Numa noite solitária, onde um coração se sentia frio como montanhas cobertas de neve, foi que aconteceu. Silêncio... ela tinha uns 15 anos pelo que se lembra e o dia tinha sido excepcionalmente ruim. Hoje lembrar os motivos pelos quais o dia tinha sido ruim não são mais relevantes, e acho que ela nem mais se lembra, deveria ser algo relacionado a falsas amigas, a olhares discriminatórios devido ao jeito de ser, qualquer preconceito que um adolescente fora do padrão sofre, mas ao certo não há como saber. Naquele dia excepcional a solidão e o silêncio e a escuridão serviam para aplacar a dor e o peso em seu coração, e justamente, no momento em que uma única lágrima furtiva escorria pelo seu rosto ela viu o reflexo da luz da lua entrando pela janela em oito bolas negras que fixamente olhavam pra ela.

Ao perceber a tais “bolas negras”, foi como se estas piscassem, com uma leve expressão de perplexidade. A nossa personagem teve um breve susto, aceitável até, por não saber o que era aquilo ou o que estava acontecendo.

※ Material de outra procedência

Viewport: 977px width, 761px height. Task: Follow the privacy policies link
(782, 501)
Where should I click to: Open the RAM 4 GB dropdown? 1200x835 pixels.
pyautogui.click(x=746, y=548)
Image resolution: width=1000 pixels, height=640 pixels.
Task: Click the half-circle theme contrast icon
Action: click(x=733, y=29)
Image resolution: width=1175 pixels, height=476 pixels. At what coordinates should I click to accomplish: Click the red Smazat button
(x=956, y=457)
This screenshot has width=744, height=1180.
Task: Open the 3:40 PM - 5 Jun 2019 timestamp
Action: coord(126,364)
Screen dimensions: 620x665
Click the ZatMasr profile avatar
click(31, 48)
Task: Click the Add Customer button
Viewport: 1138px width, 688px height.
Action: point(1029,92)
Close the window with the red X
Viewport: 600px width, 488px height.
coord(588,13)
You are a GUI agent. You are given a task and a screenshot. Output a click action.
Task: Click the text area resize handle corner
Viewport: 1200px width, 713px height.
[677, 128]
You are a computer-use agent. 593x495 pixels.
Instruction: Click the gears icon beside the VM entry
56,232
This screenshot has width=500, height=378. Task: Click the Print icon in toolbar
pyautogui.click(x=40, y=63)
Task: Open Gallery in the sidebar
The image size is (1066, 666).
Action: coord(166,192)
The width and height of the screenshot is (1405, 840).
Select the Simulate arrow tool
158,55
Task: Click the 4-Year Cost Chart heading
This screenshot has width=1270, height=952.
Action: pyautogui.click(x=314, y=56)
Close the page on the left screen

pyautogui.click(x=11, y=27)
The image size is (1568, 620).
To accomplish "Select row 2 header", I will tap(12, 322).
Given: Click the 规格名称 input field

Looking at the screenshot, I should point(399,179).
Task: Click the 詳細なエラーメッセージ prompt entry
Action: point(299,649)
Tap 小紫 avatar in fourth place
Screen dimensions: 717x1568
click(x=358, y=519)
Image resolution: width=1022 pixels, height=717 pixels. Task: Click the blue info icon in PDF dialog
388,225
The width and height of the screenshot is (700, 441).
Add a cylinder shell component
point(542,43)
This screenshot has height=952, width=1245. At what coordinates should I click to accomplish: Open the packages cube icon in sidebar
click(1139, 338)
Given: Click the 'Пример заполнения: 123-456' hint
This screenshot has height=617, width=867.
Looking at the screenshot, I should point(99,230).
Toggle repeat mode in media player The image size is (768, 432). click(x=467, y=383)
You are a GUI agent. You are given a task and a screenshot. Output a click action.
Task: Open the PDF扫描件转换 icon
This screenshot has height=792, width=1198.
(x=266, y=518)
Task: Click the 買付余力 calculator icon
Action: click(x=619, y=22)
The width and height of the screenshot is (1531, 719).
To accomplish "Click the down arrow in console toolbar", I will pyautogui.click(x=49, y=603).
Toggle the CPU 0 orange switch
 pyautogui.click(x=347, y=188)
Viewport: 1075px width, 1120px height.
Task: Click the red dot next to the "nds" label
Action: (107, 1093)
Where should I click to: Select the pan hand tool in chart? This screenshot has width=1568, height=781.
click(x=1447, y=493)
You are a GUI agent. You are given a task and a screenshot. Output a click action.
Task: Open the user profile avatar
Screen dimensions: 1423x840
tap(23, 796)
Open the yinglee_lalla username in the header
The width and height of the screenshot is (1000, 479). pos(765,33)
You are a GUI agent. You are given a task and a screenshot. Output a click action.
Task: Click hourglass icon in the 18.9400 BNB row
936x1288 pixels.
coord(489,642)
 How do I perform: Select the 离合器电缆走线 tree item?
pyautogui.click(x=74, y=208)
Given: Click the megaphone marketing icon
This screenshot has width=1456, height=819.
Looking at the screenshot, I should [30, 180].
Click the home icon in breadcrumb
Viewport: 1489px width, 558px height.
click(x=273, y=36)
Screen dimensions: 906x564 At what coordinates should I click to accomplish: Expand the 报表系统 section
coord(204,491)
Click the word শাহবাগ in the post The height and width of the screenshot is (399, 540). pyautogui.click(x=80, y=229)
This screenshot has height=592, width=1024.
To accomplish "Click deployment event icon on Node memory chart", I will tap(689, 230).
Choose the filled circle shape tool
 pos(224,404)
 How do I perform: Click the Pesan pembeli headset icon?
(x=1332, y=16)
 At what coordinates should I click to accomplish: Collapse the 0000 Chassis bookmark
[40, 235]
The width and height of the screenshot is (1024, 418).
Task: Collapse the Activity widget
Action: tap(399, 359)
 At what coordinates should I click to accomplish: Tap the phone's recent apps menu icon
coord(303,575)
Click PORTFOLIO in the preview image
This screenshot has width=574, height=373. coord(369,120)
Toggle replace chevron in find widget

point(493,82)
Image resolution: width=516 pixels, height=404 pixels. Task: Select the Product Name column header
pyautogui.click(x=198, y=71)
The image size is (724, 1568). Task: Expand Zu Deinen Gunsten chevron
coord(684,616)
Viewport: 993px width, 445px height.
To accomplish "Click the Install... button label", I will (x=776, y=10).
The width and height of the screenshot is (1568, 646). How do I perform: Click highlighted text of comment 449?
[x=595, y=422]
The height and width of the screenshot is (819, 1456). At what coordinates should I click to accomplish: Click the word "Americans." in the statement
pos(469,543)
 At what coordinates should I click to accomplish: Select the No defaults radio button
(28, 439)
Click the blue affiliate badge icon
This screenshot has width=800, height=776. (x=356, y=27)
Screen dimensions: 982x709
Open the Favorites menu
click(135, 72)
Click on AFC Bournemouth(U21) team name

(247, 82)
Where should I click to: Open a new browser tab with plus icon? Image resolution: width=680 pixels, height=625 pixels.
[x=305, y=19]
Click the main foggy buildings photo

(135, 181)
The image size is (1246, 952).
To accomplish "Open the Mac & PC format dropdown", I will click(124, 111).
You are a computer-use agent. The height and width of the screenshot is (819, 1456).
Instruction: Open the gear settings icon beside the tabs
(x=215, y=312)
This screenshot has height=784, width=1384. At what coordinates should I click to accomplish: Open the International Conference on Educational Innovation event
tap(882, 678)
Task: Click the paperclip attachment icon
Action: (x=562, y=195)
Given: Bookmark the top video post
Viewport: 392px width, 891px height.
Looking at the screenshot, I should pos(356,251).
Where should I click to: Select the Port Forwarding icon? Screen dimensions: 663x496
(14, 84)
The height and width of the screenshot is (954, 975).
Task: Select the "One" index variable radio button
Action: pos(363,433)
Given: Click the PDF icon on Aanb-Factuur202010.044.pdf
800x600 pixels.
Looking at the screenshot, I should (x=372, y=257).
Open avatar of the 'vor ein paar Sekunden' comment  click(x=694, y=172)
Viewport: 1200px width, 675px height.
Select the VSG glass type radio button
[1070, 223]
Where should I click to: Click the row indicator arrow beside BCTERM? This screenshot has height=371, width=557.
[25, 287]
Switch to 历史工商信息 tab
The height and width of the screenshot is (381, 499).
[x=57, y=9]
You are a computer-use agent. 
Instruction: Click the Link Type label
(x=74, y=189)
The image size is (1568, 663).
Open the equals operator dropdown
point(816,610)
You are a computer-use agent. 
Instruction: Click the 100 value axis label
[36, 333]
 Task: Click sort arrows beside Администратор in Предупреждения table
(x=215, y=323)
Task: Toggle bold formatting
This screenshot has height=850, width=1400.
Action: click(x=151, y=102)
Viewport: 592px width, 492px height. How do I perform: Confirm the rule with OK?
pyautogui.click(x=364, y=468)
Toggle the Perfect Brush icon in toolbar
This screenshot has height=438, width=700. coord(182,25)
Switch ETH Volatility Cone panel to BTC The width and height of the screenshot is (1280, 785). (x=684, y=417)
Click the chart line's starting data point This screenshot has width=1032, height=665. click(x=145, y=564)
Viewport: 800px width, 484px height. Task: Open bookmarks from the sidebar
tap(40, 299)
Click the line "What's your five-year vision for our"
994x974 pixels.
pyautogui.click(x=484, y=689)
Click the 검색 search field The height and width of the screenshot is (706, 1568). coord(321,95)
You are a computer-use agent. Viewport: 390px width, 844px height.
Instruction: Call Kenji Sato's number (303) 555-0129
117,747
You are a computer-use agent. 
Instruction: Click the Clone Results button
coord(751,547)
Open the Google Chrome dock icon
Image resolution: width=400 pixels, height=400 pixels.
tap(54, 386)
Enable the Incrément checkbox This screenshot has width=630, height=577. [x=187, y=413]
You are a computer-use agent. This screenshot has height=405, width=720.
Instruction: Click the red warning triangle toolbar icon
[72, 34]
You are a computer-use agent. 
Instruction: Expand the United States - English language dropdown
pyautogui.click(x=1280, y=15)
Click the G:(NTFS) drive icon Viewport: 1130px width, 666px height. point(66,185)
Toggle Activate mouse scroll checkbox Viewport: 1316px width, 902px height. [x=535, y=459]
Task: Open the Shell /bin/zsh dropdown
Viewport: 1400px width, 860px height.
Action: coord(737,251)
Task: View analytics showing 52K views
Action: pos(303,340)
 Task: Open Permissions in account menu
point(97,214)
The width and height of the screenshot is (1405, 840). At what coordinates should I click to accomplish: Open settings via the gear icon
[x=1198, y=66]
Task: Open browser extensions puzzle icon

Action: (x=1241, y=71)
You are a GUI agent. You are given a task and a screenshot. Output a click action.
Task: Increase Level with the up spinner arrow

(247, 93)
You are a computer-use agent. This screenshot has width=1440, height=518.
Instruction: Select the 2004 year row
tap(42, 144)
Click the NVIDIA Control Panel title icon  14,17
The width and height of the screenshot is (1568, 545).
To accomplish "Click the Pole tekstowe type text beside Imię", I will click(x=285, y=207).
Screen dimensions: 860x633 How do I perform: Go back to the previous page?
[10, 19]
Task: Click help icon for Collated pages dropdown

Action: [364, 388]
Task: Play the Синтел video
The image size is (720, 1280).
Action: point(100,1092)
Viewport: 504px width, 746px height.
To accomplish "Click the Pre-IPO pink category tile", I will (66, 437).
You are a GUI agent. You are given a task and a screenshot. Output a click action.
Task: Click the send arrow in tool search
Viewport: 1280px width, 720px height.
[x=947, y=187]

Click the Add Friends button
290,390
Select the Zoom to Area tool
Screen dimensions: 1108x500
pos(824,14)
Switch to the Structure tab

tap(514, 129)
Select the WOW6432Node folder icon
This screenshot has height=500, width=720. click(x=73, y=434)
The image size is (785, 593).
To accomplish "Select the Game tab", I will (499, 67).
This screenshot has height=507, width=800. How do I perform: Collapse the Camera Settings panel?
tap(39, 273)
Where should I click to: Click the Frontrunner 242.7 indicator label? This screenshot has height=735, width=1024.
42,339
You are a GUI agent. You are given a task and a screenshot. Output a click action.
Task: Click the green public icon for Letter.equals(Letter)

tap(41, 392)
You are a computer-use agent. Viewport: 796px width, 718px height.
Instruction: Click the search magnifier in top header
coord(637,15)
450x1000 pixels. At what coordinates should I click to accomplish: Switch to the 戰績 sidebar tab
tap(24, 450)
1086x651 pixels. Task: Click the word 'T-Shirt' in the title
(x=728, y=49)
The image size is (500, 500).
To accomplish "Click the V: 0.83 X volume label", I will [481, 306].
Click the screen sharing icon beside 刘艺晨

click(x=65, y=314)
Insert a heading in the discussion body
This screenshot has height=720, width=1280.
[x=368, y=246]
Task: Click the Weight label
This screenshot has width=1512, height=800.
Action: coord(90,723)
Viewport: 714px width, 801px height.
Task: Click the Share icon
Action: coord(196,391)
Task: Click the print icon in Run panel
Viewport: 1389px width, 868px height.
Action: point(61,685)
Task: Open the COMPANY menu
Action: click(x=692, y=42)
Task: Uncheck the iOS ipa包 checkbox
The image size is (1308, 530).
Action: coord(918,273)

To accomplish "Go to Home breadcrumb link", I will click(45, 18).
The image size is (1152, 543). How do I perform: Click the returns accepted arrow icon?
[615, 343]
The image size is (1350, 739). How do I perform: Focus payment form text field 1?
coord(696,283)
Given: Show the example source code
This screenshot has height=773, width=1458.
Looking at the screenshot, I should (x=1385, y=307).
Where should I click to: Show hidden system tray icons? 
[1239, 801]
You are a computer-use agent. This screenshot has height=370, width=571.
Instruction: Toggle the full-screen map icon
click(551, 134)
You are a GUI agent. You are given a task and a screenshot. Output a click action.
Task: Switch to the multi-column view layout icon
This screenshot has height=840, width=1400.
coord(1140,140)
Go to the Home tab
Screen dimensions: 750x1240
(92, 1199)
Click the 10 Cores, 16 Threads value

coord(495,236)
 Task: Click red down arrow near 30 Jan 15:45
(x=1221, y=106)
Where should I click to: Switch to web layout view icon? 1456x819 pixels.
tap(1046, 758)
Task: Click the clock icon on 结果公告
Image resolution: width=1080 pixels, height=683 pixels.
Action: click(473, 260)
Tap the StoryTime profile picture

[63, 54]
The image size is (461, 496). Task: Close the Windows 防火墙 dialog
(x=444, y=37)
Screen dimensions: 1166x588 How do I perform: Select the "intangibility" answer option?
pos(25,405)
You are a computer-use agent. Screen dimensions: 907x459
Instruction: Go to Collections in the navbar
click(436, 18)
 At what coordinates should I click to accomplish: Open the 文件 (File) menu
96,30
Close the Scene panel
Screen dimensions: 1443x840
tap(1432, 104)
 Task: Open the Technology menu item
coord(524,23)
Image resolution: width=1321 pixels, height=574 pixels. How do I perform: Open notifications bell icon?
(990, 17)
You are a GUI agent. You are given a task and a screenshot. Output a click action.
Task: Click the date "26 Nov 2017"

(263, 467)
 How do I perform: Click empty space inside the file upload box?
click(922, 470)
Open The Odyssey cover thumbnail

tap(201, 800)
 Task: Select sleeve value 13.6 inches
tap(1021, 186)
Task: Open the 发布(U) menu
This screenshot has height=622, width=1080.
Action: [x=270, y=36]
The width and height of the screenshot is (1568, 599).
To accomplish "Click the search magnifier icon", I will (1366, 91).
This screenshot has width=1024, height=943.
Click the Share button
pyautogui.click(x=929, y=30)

Após respirar fundo ela se levantou de sua cama procurando acender a luz, e antes mesmo que pudesse colocar o primeiro pé no chão ela ouviu uma voz, feminina, lhe dizer suavemente:
- Por favor, não.

Com toda certeza, agora ela poderia ter certeza de que havia algo ou alguém com ela e que esse alguém era responsável pelas pequenas bolas negras que ela via soltas no ar e que brilhavam ao reflexo da luz da lua que entrava pelas frestas da cortina. Mas apesar dessa certeza, a voz que ouviu lhe confortou ao ponto do susto ter ido embora, e uma estranha sensação de paz tomar conta dela. Nesse momento ela ouviu a mesma voz lhe dizer:
- A luz costuma me incomodar, por isso não acenda.
E mais uma vez pareceu que as bolinhas negras piscavam pra ela.

A nossa personagem, com certa, naturalidade, ao invés de perguntar um “quem é você?” ou um “o que você faz aqui”, preferiu como primeira pergunta apenas dizer:
- Deixe-me olhar para você.

E ainda sentada em sua cama, a garota pode perceber uma haste negra com pêlos afastar as cortinas e deixar que toda a claridade da luz entrasse no quarto. Ela pode ver, sob a pálida luz da lua, que na verdade as bolas negras olhavam para ela de verdade pois eram olhos, e que na verdade eram oito bolas negras/olhos e que a haste que abriu as cortinas eram uma enorme pata com pêlos negros. Ela estava diante de uma aranha, negra e com pêlos negros tão negros quanto seus olhos, patas longas que faziam com que a aranha tivesse quase um metro de altura, e ela era monstruosa e linda aos olhos da nossa personagem.

Ela, a garota, não sentiu medo, apenas esboçou um leve sorriso, sentindo dentro de si uma felicidade estranha e uma sensação de amizade como ela nunca havia antes sentido. A nossa garota se limitou a olhar para a aranha e dizer com calma:
- Agora que eu te vi, eu não preciso perguntar quem você é. Eu sei exatamente quem você mas não consigo explicar com palavras, apenas sei e isso é que importa, e me sinto feliz de poder te ver. Quero apenas que me diga se era você das outras vezes.
E a aranha respondeu:
- Na maioria das vezes sim, houve outro antes de mim, mas foi por pouco tempo.

E ambas, a garota e a aranha, ficaram em silêncio novamente. Sentiam que não precisavam, e nem queriam, conversar, mas apenas a presença de uma já fazia bem a outra e fazia com que o sentimento de solidão se dissipasse.